● Work order A
Answer these questions from the article on Baltimore's living wage for school janitors:
(i) What hourly wage is Broadway Services still paying its janitors?
(ii) Who owns Broadway Services?
(iii) How much money did Mayor Kurt L. Schmoke say the school system couldn't afford for raising wages?
● Work order B
Write a continuation of the article on Baltimore's living wage for school janitors, starting after its last sentence.
** Passage follows **
When Baltimore raised its minimum wage last year for service workers hired by city contractors, Schvel Mack had visions of NTC new warm clothes for his two young sons and a home telephone that always worked because he could count on paying the bill.
Seven months after the law took effect, the 25-year-old man who spends nights cleaning Lake Clifton High School hasn't seen a penny more in his paycheck. His employer, Broadway Services Inc., owned by a subsidiary of Johns Hopkins Health System and University, is still paying 170 janitors in 15 city schools the old minimum wage, $4.25, rather than the $6.10 an hour workers are now entitled to.
The reason is that the city's contract with the cleaning service predates the new minimum wage, known as the "living wage."
When the contract came up for an extension in October, the city Board of Estimates extended it at the old wage rate rather than opening it up to a new bid after Mayor Kurt L. Schmoke announced the school system couldn't afford the $500,000 necessary to raise the wages to the new level.
It's an explanation lost on janitors like Mr. Mack, who wonders why Johns Hopkins, one of the world's most venerable medical institutions, can't help a few dozen janitors get their rightful wage.
"It's not fair that everybody else gets $6.10 and we get $4.25," said Mr. Mack, a leader of Solidarity Sponsoring Committees, an association seeking better pay and job security for janitors, drivers and other service workers. "You can't live on $4.25."
City officials do not blame Broadway Services for the wage disparity.
** End of Passage **
** Recorded data follows **
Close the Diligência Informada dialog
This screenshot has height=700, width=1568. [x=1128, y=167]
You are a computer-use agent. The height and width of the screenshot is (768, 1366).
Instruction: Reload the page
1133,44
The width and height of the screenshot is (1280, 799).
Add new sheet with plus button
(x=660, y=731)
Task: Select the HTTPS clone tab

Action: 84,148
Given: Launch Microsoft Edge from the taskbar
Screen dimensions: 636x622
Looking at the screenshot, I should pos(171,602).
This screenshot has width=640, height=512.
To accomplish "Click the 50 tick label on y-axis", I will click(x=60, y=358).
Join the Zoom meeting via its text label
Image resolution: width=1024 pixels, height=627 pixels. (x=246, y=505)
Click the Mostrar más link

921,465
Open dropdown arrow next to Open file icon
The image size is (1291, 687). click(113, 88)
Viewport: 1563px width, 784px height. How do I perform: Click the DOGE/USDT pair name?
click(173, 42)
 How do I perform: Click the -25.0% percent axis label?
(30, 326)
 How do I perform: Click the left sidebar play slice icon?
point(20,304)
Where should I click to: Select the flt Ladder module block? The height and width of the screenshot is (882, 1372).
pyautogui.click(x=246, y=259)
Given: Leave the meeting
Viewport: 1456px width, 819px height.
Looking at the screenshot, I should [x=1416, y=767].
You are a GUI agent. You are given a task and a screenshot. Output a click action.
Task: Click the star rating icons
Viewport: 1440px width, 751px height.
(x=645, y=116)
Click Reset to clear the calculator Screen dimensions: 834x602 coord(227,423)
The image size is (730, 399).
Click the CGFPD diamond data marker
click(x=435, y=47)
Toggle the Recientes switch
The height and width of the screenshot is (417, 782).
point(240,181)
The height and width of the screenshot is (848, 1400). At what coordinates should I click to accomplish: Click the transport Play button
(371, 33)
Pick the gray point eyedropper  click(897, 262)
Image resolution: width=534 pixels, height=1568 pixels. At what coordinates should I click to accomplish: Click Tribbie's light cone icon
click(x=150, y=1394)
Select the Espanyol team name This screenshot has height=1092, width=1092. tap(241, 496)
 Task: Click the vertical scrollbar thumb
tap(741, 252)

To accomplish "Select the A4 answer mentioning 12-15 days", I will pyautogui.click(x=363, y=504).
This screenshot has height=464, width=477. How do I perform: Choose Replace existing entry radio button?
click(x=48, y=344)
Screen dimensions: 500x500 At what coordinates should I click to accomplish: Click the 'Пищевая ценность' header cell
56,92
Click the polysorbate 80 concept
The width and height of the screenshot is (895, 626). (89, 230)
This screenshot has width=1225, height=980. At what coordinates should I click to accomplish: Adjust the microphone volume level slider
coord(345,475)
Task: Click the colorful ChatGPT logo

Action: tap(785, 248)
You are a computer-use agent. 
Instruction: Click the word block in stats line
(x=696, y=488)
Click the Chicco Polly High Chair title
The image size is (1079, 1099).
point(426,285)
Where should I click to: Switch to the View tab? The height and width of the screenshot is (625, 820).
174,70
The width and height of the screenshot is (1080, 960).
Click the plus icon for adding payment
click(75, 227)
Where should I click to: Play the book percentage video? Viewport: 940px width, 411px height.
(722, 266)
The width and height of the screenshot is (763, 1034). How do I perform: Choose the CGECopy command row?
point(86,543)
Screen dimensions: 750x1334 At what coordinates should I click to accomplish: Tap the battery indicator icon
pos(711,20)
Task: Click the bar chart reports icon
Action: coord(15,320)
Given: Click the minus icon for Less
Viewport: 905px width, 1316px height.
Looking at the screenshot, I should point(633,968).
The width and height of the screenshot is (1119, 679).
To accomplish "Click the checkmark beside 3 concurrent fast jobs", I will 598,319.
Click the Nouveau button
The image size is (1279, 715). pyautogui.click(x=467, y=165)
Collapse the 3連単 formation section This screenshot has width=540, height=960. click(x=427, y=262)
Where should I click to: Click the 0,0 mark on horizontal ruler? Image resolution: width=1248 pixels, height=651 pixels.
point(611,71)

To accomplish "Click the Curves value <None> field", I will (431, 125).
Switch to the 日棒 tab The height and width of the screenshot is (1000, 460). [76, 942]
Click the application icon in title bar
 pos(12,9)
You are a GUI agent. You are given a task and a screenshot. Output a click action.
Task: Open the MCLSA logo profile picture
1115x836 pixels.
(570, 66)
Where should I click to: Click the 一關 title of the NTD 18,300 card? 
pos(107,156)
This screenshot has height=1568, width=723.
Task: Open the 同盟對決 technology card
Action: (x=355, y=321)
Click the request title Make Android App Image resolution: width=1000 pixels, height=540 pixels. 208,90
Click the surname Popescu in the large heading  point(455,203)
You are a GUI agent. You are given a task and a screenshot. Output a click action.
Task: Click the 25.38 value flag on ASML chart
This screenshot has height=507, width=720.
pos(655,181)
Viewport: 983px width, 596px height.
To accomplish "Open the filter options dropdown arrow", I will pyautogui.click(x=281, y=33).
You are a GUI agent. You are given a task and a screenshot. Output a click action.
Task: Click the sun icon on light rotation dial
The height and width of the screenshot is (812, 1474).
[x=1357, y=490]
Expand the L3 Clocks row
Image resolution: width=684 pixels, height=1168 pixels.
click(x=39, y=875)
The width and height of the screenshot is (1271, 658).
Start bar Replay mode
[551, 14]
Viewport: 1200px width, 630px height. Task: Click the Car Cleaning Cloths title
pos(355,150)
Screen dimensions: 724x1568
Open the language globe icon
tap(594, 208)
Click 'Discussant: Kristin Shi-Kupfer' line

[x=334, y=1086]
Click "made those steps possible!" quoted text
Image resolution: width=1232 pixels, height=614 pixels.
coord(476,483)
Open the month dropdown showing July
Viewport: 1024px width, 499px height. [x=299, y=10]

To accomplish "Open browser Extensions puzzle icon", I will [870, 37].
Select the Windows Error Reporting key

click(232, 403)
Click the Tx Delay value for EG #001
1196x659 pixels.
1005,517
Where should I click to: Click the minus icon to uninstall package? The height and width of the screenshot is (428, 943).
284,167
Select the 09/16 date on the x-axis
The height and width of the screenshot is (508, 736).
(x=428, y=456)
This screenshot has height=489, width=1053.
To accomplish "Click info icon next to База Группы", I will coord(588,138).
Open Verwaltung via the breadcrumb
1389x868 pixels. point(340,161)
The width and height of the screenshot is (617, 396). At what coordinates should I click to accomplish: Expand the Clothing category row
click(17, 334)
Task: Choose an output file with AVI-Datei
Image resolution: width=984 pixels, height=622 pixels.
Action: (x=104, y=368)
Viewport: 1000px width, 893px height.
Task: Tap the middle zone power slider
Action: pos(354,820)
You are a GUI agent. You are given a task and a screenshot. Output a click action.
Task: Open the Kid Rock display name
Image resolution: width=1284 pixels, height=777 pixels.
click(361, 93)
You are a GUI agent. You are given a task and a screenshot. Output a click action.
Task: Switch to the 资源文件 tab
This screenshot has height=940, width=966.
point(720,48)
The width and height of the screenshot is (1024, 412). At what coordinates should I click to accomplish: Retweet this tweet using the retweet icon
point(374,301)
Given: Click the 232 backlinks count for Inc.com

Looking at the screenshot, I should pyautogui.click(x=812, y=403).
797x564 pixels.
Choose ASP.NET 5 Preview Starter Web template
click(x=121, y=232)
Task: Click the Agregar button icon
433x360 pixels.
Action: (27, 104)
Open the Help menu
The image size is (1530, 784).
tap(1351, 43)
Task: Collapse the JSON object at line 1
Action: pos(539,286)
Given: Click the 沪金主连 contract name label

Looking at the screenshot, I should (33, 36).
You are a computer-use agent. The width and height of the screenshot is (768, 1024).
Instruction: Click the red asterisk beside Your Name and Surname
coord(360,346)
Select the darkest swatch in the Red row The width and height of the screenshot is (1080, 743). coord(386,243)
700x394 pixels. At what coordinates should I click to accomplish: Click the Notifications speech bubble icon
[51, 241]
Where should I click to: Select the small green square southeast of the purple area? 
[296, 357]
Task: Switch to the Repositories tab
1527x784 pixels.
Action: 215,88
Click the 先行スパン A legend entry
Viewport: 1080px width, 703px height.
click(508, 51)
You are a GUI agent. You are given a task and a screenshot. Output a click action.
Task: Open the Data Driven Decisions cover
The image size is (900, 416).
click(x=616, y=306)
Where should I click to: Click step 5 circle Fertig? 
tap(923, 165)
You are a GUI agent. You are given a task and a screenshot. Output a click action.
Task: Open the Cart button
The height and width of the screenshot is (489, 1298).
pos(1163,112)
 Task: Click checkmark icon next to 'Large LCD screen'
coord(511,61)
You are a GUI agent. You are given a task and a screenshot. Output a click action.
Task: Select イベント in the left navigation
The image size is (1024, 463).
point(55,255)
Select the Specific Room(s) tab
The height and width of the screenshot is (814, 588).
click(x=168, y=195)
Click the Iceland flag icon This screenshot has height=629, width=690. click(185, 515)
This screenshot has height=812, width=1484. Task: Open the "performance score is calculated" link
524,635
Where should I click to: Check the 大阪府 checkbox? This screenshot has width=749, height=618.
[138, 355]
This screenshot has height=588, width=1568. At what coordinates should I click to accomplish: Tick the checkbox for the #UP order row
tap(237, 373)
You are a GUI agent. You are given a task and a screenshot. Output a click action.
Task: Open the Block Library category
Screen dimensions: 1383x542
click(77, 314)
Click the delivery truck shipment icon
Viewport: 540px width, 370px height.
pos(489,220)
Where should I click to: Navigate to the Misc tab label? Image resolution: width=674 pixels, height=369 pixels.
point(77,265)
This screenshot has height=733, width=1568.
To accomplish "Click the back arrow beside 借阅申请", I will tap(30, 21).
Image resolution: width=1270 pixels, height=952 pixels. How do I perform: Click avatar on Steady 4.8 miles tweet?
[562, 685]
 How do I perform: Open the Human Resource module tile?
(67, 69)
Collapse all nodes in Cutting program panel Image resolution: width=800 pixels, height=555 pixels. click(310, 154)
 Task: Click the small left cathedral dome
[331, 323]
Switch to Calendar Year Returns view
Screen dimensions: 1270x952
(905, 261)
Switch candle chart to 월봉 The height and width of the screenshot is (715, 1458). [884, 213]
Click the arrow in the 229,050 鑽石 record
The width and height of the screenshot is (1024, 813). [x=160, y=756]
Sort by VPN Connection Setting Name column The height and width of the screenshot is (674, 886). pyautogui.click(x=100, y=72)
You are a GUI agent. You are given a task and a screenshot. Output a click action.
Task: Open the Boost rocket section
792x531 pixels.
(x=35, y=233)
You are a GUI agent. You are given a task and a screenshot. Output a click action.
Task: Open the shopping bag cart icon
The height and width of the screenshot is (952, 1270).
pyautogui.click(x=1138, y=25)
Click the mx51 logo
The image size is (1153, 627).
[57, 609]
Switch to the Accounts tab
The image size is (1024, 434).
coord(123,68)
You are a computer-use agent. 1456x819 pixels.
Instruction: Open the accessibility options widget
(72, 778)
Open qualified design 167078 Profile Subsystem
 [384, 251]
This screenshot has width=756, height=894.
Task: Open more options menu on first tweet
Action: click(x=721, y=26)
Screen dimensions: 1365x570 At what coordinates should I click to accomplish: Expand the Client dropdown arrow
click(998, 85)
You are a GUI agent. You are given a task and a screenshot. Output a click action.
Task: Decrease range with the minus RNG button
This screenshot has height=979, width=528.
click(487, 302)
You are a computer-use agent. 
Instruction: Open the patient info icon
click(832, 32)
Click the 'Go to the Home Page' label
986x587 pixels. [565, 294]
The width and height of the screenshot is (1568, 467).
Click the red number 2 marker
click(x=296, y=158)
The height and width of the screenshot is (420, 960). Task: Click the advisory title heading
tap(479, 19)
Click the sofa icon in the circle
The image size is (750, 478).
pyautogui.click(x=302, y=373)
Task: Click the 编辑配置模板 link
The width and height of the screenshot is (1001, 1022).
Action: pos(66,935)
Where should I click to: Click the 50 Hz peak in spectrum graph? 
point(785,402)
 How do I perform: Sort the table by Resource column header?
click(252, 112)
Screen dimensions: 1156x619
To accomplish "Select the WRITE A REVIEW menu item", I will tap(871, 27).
** End of Recorded data **
● Output A
(i) $4.25 an hour.
(ii) A subsidiary of Johns Hopkins Health System and University.
(iii) $500,000.

● Output B
The city had the option of ending the $1.4 million contract in October 1995 and opening bids under the new wage rate. But Mr. Schmoke told the Board of Estimates at a Dec. 13 hearing that city schools were already facing up to a $32 million deficit, and, he said, "The trade-off would be money that the principals are now paying for books."
He added, however, that he expected all school janitors to be paid the new minimum wage as of next school year.
Howard L. Jackson, an organizer of Solidarity Sponsoring Committees, argues that a business such as Broadway, whose growing profits topped $350,000 in 1994, should "take a moral position" and team up with the city to make up the difference.
H. Thomas McGown, president of Broadway Services, said his service supports the living wage and pays the new wage rate to school janitors who have been hired since the new law took effect. But Mr. McGown said that cleaning services generate too low a profit margin -- 1.5 percent to 3 percent of sales -- to support the response Mr. Jackson is proposing.